Na avaliação de representantes e parlamentares envolvidos na aprovação, o piso nacional da enfermagem é uma conquista "histórica" e importante passo para maior valorização da categoria. “Com base nisso, queremos fazer uma luta, não somente corporativa, mas uma luta que busca trazer melhores condições de trabalho, para que possamos prestar uma melhor qualidade da assistência à saúde para a população brasileira”, explica o representante do Conselho Federal de Enfermagem (Cofen) no Fórum Nacional da Enfermagem, Daniel Menezes.

O projeto de lei (PL 2564/2020) aprovado fixa em R$ 4.750 o valor para enfermeiros e pisos proporcionais de 70% do valor para os técnicos e de 50% para auxiliares e parteiras. O texto, que já passou pelo Senado, deve beneficiar os mais de 2,6 milhões de profissionais registrados, segundo estimativas do Cofen. O PL aguarda sanção presidencial. 

Atualmente, 1,1 milhão de profissionais atuam na rede de saúde. No Sistema Único de Saúde (SUS), a enfermagem está presente em todas as ações desenvolvidas nos hospitais.

 


Segundo o conselheiro federal Daniel Menezes, há uma disparidade salarial entre os profissionais da enfermagem das diferentes regiões do país. “O Brasil, por ser um um país de proporções continentais, tem uma disparidade muito grande de remuneração. Inclusive nos estados, como [das regiões] Sul e Sudeste. Mesmo nesses estados, no município do interior, temos profissionais de enfermagem do nível médio ganhando próximo a um salário mínimo.” 

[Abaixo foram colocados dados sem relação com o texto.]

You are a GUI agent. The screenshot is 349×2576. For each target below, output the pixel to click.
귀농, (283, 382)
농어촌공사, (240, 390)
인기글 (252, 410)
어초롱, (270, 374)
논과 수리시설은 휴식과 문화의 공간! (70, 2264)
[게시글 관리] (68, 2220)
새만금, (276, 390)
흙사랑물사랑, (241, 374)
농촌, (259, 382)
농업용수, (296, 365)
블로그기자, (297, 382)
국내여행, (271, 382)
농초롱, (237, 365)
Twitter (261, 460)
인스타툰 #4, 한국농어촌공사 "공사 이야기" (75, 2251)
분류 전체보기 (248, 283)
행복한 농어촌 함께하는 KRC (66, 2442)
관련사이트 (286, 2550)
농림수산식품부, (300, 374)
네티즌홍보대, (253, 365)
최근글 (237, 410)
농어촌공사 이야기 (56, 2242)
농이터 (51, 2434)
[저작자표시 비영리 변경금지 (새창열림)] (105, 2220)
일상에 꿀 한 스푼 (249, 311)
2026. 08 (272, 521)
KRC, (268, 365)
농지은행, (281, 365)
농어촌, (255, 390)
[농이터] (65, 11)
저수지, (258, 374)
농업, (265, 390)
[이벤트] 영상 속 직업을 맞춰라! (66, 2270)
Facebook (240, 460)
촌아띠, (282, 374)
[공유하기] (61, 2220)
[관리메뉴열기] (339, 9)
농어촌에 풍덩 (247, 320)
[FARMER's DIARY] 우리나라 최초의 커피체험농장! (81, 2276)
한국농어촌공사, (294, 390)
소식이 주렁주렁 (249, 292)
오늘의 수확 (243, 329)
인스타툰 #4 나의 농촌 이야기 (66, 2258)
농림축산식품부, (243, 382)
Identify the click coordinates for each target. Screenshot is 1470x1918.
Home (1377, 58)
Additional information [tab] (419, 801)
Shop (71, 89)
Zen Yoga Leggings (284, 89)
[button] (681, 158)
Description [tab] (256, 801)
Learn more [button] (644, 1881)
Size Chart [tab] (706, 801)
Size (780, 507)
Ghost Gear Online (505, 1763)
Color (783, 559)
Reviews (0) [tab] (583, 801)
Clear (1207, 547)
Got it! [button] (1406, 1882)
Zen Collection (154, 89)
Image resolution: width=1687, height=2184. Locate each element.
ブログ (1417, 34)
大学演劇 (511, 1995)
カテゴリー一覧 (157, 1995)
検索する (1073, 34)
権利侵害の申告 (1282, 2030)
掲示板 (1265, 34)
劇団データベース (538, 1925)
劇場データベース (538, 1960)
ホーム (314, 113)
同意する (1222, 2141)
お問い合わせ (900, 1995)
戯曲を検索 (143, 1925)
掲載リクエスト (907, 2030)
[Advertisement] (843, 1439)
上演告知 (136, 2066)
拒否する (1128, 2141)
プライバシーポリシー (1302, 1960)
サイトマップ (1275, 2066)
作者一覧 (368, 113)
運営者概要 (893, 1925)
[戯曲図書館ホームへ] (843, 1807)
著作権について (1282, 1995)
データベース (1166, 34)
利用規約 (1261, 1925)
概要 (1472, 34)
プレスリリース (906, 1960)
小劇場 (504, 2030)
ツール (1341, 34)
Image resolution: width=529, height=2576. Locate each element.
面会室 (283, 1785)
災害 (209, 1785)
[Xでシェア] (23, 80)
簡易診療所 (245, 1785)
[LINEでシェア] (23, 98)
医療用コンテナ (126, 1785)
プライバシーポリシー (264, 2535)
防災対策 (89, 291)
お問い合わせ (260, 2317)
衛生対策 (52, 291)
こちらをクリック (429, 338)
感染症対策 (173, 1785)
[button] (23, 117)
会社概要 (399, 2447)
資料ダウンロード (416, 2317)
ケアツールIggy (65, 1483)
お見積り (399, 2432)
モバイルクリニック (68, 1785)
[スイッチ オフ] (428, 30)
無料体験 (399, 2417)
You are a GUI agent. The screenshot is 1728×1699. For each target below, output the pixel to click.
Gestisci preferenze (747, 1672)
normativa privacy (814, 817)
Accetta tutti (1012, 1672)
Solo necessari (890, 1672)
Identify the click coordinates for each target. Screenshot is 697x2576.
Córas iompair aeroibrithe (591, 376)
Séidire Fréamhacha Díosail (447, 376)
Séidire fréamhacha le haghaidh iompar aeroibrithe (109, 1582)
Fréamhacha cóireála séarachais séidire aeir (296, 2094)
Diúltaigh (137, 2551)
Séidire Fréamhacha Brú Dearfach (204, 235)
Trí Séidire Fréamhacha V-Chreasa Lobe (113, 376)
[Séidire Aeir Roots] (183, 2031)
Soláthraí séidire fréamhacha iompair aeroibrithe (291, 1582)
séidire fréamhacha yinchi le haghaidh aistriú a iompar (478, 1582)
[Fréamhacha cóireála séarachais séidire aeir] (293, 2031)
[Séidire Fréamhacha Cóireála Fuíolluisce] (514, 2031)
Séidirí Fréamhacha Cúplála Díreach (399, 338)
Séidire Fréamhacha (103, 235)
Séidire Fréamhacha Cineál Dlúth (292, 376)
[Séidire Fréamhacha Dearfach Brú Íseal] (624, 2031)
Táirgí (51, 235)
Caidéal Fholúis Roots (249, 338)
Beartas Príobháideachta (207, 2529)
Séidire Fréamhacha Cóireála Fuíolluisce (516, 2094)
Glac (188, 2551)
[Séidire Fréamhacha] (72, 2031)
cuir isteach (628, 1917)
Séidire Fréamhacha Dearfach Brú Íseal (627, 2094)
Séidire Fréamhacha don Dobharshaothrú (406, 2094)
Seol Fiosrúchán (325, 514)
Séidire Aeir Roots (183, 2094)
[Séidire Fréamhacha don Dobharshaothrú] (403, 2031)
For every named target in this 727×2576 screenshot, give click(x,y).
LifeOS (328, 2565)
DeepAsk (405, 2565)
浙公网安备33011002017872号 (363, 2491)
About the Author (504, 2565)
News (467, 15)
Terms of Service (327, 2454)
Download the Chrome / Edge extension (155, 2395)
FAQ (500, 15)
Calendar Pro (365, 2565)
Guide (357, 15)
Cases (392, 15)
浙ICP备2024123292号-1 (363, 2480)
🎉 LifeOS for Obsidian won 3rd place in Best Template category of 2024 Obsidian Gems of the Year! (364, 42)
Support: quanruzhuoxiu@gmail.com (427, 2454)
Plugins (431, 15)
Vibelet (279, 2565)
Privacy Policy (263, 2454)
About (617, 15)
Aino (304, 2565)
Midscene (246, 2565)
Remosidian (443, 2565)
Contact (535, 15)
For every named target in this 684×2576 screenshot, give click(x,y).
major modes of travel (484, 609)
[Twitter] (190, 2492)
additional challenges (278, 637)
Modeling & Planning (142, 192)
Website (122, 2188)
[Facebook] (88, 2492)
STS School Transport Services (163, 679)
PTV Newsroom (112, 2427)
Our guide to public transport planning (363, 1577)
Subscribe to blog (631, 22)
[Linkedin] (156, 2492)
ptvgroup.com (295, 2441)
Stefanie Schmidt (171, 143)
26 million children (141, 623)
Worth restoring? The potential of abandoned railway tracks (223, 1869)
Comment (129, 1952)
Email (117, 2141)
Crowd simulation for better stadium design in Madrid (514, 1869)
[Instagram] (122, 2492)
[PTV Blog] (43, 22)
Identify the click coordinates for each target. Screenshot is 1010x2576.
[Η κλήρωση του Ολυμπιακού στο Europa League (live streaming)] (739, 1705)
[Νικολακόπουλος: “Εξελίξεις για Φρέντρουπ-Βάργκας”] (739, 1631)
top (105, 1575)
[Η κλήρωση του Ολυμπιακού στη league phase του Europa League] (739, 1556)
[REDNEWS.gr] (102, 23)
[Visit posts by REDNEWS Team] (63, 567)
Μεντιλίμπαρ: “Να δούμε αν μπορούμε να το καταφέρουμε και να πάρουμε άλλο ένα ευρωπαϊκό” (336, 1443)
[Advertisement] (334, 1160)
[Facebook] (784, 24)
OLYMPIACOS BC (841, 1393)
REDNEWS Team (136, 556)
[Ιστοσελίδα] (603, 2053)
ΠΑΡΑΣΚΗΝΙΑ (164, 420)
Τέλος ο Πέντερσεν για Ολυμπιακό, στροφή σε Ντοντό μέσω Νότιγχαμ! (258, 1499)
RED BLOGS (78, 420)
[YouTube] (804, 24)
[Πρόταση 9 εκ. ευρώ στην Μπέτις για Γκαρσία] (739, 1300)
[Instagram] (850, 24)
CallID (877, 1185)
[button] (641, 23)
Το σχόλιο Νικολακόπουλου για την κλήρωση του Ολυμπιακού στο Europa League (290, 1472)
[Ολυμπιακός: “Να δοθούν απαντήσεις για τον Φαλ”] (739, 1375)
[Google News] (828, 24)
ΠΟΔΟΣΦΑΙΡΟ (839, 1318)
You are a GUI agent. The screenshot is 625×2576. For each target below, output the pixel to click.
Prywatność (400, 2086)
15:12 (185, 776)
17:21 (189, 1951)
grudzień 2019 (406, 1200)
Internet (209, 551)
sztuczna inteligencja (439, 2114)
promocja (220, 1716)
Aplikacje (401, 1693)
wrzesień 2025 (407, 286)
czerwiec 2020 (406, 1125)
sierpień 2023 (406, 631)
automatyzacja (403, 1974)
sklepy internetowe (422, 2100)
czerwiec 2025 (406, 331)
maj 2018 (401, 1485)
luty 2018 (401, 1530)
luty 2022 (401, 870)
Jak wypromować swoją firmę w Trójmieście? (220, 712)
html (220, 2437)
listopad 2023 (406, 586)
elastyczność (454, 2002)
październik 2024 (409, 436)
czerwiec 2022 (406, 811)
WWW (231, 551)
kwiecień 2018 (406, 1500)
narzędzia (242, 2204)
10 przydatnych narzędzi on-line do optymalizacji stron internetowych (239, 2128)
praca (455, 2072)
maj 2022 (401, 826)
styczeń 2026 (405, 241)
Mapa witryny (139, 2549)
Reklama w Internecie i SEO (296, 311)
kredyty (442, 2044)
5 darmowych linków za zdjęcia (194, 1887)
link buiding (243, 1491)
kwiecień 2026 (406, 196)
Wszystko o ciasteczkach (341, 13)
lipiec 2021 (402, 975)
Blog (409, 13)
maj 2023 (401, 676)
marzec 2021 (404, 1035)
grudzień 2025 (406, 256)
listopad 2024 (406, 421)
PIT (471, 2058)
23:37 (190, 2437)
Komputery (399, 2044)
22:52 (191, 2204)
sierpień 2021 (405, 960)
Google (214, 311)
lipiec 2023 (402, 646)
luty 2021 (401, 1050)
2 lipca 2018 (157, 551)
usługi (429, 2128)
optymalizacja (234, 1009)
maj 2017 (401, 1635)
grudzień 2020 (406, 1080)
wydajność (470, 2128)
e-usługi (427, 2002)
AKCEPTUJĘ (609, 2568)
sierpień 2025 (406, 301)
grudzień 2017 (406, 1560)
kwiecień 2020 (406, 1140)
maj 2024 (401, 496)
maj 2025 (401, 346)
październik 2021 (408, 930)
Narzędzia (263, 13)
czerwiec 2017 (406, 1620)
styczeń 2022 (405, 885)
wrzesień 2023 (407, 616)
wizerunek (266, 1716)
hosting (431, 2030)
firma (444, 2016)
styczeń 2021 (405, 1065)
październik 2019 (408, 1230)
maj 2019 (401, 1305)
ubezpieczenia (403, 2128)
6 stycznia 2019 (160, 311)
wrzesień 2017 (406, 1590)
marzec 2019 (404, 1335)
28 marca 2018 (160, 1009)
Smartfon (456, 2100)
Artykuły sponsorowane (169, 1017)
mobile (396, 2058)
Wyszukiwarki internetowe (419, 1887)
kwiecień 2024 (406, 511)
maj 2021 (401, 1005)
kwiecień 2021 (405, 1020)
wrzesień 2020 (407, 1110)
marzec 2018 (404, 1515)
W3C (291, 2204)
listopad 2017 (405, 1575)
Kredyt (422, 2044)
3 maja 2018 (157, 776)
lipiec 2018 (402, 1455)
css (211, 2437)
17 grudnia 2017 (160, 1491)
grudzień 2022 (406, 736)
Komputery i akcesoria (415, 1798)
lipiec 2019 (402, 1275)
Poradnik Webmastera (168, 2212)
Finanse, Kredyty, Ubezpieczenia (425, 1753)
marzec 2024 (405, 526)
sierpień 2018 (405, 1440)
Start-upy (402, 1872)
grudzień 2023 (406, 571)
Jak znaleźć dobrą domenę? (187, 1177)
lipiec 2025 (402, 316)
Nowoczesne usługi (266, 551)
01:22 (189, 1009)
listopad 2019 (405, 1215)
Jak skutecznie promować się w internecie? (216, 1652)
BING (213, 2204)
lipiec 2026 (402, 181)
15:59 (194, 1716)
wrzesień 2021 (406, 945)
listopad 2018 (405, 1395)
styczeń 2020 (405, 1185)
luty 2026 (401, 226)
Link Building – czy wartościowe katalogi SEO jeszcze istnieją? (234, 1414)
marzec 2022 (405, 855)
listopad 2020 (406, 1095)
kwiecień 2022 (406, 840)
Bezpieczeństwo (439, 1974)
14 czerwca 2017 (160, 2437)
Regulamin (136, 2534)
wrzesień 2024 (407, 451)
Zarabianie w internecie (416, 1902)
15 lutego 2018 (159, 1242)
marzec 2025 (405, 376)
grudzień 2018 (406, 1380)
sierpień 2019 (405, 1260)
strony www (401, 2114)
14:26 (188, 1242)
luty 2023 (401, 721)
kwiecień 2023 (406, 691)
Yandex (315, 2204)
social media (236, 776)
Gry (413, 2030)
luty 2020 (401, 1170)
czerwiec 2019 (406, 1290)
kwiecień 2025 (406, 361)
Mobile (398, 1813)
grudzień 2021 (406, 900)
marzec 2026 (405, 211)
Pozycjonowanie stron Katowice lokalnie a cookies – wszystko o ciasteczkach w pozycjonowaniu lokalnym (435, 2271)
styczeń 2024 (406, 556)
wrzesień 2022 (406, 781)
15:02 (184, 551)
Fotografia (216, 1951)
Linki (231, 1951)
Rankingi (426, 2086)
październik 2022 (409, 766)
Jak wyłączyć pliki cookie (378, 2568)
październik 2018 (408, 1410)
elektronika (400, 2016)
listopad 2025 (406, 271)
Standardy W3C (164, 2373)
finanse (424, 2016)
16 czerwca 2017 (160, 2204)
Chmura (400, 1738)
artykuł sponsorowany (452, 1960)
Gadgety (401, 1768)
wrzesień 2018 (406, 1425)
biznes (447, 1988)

Menezes afirma que a categoria historicamente sofre com a invisibilidade, especialmente por ter baixa remuneração e exaustiva jornada de trabalho. “Por não haver esse reconhecimento histórico, profissionais trabalham em dupla, até tripla jornada. Tem colegas que trabalham 60 horas semanais para poder dar o mínimo de dignidade e subsistência para suas famílias.”

Enfermagem na pandemia

Os desafios enfrentados pelos profissionais da enfermagem, especialmente durante a pandemia, colocaram a profissão em evidência.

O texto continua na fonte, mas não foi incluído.